Setup a complete data warehouse with Spark cluster \& external Hive(MSSQL Metastore)
- For the busy people
How was the setup created
Testing
When will be managed or external tables created?
Errors
Server Details

Setup a complete data warehouse with Spark cluster & external Hive(MSSQL Metastore)

Here, I will show you how to create a complete warehouse setup with a Spark Cluster and a standalone Hive with an external metastore database (MSSQL). The setup will use 5 containers:

Service	URL/Connection	Image
Spark Master	http://localhost:16789/	`spark:3.5.1-debian-12-r7`
Spark Worker 1	http://localhost:16791/	`spark:3.5.1-debian-12-r7`
Spark Worker 2	http://localhost:16792/	`spark:3.5.1-debian-12-r7`
SQL Server (SSMS)	`localhost,1433`, SQL Server Auth: `dwdas/Passw0rd`	`mcr.microsoft.com/mssql/server:2019-latest`
Hive Metastore	`thrift://hive-metastore:9083`	`apache/hive:4.0.0`

For the busy people

Follow these steps to get your setup ready:

Download the zip file on your laptop.
Go to Step1xx, Step2xx, and Step3xx folders and run run.bat in each.

This will create a setup like the one shown below:

A shared volume should be present in the volumes with the mapping shown below:

Here are some important details about the setup:

How was the setup created

Bit Background About Bitnami Spark Container

Their Dockerfile

The official Dockerfile used by Bitnami to create their Spark container can be found on GitHub. Some key parts of the file are:

RUN chown -R 1001:1001 /opt/bitnami/spark
WORKDIR /opt/bitnami/spark
USER 1001
ENTRYPOINT [ "/opt/bitnami/scripts/spark/entrypoint.sh" ]
CMD [ "/opt/bitnami/scripts/spark/run.sh" ]

Non-Root Containers

By default, Bitnami containers run as non-root users. This means when you log into the container, you are not the root user. The container itself runs as a non-root user, but you can change this by specifying User: root in your Dockerfile or Docker-compose.

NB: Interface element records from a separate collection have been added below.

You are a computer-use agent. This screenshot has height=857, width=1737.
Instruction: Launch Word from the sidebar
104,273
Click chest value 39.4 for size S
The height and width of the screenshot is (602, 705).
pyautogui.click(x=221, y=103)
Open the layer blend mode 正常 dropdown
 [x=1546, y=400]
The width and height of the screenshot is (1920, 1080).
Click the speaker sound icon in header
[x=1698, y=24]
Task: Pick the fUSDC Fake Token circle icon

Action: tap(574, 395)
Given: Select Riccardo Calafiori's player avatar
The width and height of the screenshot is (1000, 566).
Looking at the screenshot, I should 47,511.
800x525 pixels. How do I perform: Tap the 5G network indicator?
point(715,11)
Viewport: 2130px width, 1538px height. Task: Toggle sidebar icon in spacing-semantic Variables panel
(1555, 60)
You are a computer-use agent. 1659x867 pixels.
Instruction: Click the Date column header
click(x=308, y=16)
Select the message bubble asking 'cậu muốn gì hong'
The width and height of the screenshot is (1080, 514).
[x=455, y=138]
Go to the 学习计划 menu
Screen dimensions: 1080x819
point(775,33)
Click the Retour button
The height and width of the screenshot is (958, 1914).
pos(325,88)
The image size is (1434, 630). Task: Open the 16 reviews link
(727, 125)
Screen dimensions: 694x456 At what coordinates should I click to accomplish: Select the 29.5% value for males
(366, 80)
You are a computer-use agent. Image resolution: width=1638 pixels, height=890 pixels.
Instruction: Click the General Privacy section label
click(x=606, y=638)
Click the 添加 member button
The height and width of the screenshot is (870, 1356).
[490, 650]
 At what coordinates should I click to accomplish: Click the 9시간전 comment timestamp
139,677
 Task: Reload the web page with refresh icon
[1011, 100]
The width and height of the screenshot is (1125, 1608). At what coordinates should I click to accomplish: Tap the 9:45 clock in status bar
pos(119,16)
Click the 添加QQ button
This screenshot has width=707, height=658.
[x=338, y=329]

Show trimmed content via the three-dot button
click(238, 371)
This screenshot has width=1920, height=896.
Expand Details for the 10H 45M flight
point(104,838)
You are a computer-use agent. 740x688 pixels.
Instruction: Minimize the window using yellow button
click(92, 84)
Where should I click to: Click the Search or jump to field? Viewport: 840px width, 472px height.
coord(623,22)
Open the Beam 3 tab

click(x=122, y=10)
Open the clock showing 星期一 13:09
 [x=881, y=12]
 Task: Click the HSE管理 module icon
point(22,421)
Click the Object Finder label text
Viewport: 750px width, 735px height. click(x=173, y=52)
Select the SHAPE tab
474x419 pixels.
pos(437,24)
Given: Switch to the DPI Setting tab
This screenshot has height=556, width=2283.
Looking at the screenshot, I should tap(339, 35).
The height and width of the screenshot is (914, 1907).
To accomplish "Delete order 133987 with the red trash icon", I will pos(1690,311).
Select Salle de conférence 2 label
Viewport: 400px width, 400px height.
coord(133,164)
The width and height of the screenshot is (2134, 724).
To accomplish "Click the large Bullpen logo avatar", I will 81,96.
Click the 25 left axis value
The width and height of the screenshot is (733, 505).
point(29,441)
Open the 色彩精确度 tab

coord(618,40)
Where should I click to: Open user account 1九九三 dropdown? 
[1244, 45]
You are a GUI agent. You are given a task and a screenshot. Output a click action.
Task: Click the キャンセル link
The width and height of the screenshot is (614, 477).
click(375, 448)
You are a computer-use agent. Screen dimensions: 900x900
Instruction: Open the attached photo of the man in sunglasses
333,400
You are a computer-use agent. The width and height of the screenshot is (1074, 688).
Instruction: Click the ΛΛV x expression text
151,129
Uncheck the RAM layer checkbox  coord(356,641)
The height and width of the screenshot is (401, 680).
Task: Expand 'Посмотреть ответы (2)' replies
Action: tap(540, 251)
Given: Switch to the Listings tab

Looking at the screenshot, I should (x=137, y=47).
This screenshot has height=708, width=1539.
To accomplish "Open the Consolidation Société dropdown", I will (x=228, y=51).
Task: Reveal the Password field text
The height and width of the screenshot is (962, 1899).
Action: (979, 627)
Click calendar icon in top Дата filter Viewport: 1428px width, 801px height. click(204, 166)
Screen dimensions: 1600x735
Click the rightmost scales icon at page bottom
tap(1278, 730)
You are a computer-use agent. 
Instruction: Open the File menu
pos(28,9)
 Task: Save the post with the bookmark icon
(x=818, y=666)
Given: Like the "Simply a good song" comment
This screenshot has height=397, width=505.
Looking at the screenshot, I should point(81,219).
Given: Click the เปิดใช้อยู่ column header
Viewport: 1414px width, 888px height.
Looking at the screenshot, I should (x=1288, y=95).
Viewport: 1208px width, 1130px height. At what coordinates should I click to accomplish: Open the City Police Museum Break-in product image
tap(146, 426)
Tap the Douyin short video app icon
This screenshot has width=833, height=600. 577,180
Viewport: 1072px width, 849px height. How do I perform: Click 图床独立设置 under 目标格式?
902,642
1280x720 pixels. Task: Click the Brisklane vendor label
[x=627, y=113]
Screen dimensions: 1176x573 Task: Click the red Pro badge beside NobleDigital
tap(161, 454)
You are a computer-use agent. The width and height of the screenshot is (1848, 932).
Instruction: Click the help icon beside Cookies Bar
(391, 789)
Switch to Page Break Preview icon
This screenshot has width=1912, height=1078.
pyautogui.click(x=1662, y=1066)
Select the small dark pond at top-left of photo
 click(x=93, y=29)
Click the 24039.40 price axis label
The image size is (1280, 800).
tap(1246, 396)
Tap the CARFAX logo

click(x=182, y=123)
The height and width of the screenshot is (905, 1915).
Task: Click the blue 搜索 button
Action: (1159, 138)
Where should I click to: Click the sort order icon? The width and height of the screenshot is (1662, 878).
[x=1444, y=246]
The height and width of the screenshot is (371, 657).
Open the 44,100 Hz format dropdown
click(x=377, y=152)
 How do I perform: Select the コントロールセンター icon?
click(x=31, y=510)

More details can be found here.

The User 1001

Bitnami Spark containers use the non-root user ID 1001. When you start the container and log in, you will be user 1001. It’s important that this user has access to all required directories and volumes. Ensure necessary permissions are set when building the container.

Folder Structure

Bitnami containers store application files in /opt/bitnami/APPNAME/. For example, Spark files are located in /opt/bitnami/spark. More details can be found in the Bitnami directory structure documentation.

Spark container setup details

First, I created the Spark cluster using the Bitnami Spark image bitnami/spark:3.5.1-debian-12-r7. I chose Bitnami because it is popular and offers a constant version for stability. However, you can also use bitnami/spark:latest.

I used a Dockerfile and docker-compose approach.

Created a spark-defaults.conf with just one setting:

 spark.sql.warehouse.dir = /data/spark-warehouse

Created a Dockerfile with the following important activities:
- Created a /data folder.
- Copied the custom spark-defaults.conf from laptop to /conf.
- Set the root password and provided user 1001 permissions to /data folder.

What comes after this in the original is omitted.